Lo que se concretó en el Gobierno del Dr. Uribe V. (2000-2012) cuando se expidieron los Estándares de Competencias en Ciencias Sociales. En el texto, que vio la luz en el ministerio de la Dra. María Cecilia Vélez (¿ooo…? ¡QUÉ MÁS DA!), se resaltó como objetivo “desarrollar habilidades científicas y las actitudes requeridas para explorar fenómenos y para resolver problemas (…) búsqueda centrada en devolverles el derecho de preguntar para aprender”.

¡Fascinante!!! … máxime cuando el MEN a cargo de la Dra. María Fernanda Cabal (¿o era Campo…??? ¡QUÉ MÁS DA!) señaló que se pretendía fomentar y desarrollar la reflexión sobre el pasado, el presente y el futuro. Lo cual, deducido a partir de la presentación de la Senadora Conservadora Morales de L. (¿CD o CR?) de un proyecto para revivir la historia -como si no se enseñara-, no fue logrado: “Hay analfabetismo histórico en las nuevas generaciones”, repitió.

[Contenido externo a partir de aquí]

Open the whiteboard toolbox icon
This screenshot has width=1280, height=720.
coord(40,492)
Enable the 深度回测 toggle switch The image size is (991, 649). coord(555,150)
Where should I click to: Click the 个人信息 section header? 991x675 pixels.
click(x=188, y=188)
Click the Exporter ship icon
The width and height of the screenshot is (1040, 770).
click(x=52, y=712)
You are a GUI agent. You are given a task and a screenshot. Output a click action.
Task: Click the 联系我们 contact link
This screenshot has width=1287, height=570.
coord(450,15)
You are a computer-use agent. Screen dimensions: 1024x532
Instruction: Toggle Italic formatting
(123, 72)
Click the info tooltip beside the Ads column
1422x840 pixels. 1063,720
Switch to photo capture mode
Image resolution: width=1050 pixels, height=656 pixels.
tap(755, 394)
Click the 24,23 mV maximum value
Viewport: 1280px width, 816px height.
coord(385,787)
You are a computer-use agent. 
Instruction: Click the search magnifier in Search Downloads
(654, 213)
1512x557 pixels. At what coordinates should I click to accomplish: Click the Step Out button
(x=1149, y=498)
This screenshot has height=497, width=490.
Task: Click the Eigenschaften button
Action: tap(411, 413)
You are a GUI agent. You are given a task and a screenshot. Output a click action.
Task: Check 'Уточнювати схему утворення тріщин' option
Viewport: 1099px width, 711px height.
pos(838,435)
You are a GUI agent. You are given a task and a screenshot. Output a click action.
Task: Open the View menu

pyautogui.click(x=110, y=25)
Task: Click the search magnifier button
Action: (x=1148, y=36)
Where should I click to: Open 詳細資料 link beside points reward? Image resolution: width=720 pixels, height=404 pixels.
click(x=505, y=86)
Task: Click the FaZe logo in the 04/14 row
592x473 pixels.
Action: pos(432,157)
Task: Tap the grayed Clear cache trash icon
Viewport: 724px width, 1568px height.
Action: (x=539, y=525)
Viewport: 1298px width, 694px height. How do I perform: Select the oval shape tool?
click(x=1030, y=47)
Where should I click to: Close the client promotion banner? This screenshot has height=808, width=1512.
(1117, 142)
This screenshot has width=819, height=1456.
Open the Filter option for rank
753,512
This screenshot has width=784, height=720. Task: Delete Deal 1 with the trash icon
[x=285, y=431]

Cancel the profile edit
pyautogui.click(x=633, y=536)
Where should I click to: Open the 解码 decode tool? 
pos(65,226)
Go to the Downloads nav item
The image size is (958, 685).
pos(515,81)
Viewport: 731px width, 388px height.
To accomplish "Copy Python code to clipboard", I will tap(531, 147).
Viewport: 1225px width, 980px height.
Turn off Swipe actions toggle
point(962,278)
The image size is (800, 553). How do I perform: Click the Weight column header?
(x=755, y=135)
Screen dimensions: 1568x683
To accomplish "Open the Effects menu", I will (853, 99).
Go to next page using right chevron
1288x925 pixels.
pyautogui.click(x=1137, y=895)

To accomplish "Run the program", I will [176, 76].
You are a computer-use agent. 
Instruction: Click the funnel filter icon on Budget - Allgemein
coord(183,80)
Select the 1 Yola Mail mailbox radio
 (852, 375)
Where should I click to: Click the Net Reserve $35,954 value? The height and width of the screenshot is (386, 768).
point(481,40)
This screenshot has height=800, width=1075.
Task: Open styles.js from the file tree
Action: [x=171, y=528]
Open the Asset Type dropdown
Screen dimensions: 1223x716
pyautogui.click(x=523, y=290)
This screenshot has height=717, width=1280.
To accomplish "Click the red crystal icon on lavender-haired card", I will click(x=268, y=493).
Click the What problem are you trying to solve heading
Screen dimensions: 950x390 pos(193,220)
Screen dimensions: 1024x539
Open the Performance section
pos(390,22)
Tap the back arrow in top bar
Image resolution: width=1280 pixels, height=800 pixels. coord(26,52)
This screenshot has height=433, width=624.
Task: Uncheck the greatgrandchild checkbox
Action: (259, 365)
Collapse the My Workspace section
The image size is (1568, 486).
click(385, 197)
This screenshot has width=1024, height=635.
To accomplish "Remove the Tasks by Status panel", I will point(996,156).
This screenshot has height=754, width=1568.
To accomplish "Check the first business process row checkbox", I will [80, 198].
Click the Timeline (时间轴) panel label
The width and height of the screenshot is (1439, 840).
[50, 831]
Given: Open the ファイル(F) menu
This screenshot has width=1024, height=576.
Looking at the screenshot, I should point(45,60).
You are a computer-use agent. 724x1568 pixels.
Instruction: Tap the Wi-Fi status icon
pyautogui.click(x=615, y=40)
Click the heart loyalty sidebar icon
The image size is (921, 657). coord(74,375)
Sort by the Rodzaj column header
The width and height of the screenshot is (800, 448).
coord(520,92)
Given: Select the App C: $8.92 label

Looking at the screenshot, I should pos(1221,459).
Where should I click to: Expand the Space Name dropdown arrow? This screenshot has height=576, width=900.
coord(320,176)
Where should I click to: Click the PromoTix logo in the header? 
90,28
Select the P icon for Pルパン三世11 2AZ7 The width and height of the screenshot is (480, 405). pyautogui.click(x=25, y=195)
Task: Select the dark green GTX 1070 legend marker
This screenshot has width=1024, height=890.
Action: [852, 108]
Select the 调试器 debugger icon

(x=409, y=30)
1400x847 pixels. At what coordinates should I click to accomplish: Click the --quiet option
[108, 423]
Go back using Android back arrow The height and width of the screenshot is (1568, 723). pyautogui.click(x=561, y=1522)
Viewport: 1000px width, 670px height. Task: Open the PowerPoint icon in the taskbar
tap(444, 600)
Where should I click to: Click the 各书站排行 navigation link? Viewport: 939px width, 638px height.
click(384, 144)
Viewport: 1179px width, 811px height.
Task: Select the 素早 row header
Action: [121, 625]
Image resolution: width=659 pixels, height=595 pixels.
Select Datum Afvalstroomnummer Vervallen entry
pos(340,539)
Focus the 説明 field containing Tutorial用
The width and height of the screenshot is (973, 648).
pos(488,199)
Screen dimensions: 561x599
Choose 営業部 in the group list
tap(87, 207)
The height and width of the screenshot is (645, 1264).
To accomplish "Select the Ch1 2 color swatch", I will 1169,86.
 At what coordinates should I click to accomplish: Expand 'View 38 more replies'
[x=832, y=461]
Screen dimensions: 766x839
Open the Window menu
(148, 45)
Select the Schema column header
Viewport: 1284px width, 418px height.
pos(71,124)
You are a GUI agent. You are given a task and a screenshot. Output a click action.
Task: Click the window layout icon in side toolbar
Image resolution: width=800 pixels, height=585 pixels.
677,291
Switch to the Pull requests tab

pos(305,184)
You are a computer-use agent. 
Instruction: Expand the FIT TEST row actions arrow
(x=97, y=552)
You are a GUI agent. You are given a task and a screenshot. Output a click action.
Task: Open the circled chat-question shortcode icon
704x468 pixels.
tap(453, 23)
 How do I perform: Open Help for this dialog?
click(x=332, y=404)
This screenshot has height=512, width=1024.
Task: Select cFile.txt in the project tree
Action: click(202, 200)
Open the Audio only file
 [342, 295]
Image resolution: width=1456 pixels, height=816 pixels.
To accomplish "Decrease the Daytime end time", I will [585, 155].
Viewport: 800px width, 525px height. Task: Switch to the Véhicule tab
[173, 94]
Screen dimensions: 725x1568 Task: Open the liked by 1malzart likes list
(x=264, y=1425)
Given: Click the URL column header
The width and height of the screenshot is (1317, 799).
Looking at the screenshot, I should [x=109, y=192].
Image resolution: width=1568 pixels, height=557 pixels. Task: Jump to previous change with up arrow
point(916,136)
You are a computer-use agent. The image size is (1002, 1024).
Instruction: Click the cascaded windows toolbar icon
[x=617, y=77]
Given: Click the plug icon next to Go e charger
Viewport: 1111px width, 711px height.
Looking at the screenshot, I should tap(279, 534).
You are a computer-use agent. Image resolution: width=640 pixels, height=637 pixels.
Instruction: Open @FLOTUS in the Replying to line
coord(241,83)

De preguntas y, contrario mensu (¿censu?), alfabetismo histórico: ¡NANAY CUCAS!… y no de las nuevas, como lo señaló la mentada… de las viejas… generaciones, ¡por supuesto! Ya que, en algunos casos, lo exhiben: investigaciones que se acomodan, llamamientos a volver a aciagas épocas que mezclaron política e iglesia y tanto dolor dejaron a esta católica nación, y el marchen, marchen, marchen… Lo cual, al leer la conclusión de un discurso del miembro mayor de su bancada sobre el gobierno, deja perplejo ante la pregunta, la reflexión y el análisis: “Como van las cosas, si las Farc se desarman, la economía y la vida social nos traerán más frustraciones”, apuntó el Representante Vélez U.

YYY… ¿QUÉ MÁS DA?…

… DA MUCHO … ante la posibilidad de no hacer memoria de un conflicto armado de proporciones apocalípticas escrito, como lo ha señalado el conserVador expresidente BB, desde el establecimiento y sus élites, sufrido por los “de abajo”, padecido en las calles, generador de cifras aterradoras que muestran que por acá empezó el Armagedón GalatICO y que nos colocan como país de sangre y muerte, de maldad, repitente al no alcanzar el principal logro de una sociedad, LA PAZ…

Por eso, como decía el papá de Betty, la fea, ante el Plebiscito del 2 de octubre, hay que leer, preguntar y reflexionar… porque el diablo es puerco.